EXERCISE SET:
• 1. According to the interview excerpt, why does the minister say ASUU has no business going on strike? Answer in one to three sentences.
• 2. Repeat everything in the interview excerpt from "How did the" down to "agitations are wrong?", word for word.

In this interview, the Minister of Labour and Employment and Conciliator-in-Chief of the Federal Government, Senator Chris Ngige says that the Academic Staff Union of Universities, ASUU, has no business embarking on strike because government is working on their demands.

He says the demand by the unions to review their condition of service is a genuine one and that something is being done. He speaks also on the University Transparency Accountability Solution, UTAS.

Excerpts: You had a meeting with the Nigeria Inter-Religious Council over the ongoing strike embarked upon by the Academic Staff Union of Universities, ASUU, Senior Staff Association of Nigerian Universities, Non-Academic Staff Union of Allied and Educational Institutions, NASU and National Association of Academic Technologists, NAAT.

How did the meeting go?

I explained to them what had happened, where we are and that a lot of committees have been set up, working with education for them to get these things sorted out. And they have timelines, six weeks. So, ASUU has no business going on strike within that six weeks, they don’t have to. And by labour laws, once I am conciliating a matter, you don’t go on strike, you don’t continue with your strike. I have apprehended it, you know, so if they go on strike like that, they are forcing me to look at other areas of labour laws, because I cannot sit down as minister and a strike is going on and I am doing nothing. If I am unable to apprehend it, then I should send it to higher bodies, National Industrial Court of Nigeria.

Do you think that their demands or agitations are wrong?

What kind of question is that? Somebody says you should review his salary, how can it be a wrong demand? It is not a wrong demand by any standard anywhere in the world, it is not. But you discuss with your employers, that is how it is; and then he will give you his books and every other thing. You look into the ability to pay. It is a part of Decent Work Agenda and International Labour Organisation, ILO Principles at Work. Can my employer afford this? That is it. So I am not against them demanding that and that is why I told the Ministry of Education to bring back the Committee to look at the proposal that the Professor Manzali Committee did because a lot of the members of the Committee have left. So bring them back and look at this report and then you distill it and get something up for the higher body of government which is the Presidential Committee on Salaries for now.

EXTRACTED DATA:
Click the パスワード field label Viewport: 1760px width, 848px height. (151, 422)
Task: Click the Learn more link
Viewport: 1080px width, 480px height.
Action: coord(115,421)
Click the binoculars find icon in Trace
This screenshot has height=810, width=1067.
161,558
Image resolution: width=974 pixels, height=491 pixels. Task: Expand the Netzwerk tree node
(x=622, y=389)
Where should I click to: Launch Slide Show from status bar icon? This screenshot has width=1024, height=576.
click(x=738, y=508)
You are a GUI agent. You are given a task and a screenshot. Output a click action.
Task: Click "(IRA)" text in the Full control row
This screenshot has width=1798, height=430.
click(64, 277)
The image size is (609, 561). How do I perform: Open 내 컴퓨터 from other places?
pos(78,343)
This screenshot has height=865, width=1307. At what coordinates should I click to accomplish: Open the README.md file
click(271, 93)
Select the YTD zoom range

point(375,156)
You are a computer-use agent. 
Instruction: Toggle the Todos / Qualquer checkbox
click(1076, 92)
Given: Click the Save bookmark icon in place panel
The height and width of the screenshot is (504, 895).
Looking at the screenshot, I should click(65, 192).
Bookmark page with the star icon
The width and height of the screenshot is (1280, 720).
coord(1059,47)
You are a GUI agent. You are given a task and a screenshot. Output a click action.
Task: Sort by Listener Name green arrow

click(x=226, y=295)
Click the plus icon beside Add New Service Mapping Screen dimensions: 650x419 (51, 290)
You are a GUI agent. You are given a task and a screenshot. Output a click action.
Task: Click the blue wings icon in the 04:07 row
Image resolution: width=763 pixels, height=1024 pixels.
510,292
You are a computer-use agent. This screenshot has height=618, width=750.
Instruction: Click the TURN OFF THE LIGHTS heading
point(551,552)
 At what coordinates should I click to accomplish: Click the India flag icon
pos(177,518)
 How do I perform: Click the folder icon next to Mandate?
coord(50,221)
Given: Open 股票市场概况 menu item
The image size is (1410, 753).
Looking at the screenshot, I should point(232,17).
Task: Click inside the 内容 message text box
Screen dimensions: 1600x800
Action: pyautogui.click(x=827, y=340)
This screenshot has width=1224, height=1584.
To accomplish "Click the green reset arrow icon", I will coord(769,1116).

SOLUTIONS TO THE PROBLEMS:
• 1. Committees have been set up, working with the education ministry, to sort out the unions' demands within a six-week timeline, so ASUU does not need to strike during that period. Also, under labour laws, a union does not go on strike or continue a strike while the minister is conciliating the matter.

• 2.
How did the meeting go?

I explained to them what had happened, where we are and that a lot of committees have been set up, working with education for them to get these things sorted out. And they have timelines, six weeks. So, ASUU has no business going on strike within that six weeks, they don’t have to. And by labour laws, once I am conciliating a matter, you don’t go on strike, you don’t continue with your strike. I have apprehended it, you know, so if they go on strike like that, they are forcing me to look at other areas of labour laws, because I cannot sit down as minister and a strike is going on and I am doing nothing. If I am unable to apprehend it, then I should send it to higher bodies, National Industrial Court of Nigeria.

Do you think that their demands or agitations are wrong?